Pot Hole quarry (also known as Pothole quarry or Three Springs quarry) is a former limestone quarry close to Llanferres, near Mold, in Denbighshire, North Wales. The quarry is popular with rock climbers due to its rural setting, ease of access and selection of routes on good quality limestone. The average height of the quarried rock is approximately 12 m.

== Location ==
Pot Hole Quarry is located near the village of Llanferres, on the A494 between Mold and Ruthin, in Denbighshire, North Wales, United Kingdom.

== Climbing ==
The routes range in grade from V-Diff to E3, the emphasis of the majority of routes being on single pitch finger cracks and pockets. The hardest graded route at the quarry is Vetta Variation (E3 5c). The easiest graded route is Sunset (VD).
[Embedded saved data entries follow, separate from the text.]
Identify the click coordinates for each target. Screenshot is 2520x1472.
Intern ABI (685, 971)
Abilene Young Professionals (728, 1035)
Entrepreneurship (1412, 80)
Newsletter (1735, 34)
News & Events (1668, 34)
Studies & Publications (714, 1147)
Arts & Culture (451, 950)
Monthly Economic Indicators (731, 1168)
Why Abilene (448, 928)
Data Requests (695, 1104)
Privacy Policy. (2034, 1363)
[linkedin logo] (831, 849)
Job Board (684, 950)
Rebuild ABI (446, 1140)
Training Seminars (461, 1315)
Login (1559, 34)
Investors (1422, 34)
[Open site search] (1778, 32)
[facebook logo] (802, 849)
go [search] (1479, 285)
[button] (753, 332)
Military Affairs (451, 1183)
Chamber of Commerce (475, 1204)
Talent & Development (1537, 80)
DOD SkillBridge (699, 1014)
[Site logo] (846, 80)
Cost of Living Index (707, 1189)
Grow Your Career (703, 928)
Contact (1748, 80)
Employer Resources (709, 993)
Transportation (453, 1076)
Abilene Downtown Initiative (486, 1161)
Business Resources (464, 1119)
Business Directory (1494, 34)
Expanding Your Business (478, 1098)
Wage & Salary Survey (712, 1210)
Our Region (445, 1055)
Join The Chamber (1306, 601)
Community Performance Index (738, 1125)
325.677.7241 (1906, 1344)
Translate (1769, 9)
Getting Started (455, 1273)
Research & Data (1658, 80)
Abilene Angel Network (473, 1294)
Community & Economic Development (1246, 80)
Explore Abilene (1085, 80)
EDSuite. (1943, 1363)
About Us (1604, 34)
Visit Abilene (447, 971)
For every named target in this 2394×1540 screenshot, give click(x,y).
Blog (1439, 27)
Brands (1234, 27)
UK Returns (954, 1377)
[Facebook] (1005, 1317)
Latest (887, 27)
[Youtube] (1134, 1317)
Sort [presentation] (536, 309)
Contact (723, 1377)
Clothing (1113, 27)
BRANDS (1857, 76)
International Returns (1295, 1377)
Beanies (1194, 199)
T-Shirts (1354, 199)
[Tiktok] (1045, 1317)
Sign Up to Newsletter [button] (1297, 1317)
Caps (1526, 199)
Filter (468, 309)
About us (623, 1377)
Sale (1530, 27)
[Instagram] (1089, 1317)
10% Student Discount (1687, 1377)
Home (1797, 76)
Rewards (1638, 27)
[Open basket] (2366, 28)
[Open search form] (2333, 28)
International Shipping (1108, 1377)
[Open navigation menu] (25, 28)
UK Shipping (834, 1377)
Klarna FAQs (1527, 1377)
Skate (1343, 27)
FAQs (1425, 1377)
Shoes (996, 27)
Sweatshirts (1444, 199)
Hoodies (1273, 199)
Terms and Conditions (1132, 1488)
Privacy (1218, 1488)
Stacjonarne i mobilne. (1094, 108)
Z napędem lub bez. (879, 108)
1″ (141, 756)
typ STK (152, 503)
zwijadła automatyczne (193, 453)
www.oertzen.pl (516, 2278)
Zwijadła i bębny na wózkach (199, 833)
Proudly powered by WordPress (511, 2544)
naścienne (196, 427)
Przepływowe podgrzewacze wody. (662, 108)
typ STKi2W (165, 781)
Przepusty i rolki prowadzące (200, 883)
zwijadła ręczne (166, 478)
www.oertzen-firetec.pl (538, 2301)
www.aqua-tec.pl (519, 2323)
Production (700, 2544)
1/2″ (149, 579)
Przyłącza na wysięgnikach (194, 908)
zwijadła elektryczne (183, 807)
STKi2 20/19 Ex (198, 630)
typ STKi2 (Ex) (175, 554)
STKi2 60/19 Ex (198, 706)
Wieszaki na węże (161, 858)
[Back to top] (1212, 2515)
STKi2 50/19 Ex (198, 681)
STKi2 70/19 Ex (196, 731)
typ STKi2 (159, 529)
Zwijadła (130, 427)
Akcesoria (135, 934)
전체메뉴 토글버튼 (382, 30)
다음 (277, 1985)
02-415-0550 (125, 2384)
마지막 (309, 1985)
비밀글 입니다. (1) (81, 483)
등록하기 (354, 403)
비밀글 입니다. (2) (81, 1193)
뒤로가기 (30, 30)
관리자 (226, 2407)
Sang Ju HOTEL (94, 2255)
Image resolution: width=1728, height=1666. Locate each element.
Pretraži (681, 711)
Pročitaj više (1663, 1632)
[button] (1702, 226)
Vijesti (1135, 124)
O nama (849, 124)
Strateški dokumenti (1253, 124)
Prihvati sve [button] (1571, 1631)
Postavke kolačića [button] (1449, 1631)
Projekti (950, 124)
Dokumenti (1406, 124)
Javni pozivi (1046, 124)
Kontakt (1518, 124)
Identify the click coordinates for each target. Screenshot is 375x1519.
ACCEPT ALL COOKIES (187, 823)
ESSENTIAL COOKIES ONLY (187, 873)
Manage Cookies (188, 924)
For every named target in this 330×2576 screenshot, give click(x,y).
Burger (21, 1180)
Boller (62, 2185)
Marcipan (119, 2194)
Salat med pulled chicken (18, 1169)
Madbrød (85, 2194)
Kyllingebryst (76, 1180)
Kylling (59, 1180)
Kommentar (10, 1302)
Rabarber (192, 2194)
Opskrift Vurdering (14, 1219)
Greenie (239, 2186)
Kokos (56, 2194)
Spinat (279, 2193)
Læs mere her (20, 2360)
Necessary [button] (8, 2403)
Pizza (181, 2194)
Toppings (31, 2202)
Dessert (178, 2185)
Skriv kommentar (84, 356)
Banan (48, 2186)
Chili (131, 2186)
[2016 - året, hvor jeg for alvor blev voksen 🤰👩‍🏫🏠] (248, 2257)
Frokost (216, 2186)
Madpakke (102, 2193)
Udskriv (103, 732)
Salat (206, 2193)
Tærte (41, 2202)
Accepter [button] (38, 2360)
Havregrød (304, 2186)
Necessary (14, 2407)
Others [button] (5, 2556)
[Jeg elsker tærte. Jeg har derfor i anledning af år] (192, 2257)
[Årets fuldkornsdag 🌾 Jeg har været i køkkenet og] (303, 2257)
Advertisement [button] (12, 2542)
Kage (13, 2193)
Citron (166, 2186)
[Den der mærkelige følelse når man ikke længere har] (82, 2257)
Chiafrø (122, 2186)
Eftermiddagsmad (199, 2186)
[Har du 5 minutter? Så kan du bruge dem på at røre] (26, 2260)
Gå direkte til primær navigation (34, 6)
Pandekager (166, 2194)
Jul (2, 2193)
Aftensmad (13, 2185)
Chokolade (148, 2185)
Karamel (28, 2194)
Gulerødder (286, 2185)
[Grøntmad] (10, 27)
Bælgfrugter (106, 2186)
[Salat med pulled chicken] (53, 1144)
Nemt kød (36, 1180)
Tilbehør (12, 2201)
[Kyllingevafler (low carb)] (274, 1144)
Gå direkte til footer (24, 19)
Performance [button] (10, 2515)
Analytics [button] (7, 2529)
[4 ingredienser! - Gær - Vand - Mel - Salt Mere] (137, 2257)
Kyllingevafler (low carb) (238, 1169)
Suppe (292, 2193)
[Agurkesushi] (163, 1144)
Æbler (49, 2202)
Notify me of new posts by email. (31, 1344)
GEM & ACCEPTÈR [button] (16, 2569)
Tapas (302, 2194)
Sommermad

Although some of the easier routes on the Main Wall are now becoming polished, routes graded HVS and above are in fair condition. The crag has been popular since the late 1970s/early 1980s and is often visited on the way to or from Snowdonia, when traveling from the North West of England. The quarry, and much of the Clwyd Area, was pioneered by Stuart Cathcart. The crag remains a favourite for group usage, with school parties and military outward-bound groups both frequenting Pot Hole.

=== Prominent climbs ===

The main wall of the quarry has a few outstanding routes, the star of the crag being 'The Dog' (HVS 5a), a thin finger crack with well protected, absorbing and sustained climbing. The routes are chiefly mid-grade, with routes of VS level dominating much of the main wall, 'Tre-Fynnon' (VS 4b) and 'The Watzman' (VS 4b) being the routes most worthy of note. The Right Angle (HS 4b) is an interesting climb requiring a bridge of two faces and wide crack jamming methods; a route marred by dampness, loose rock inside the crack and awkward protection.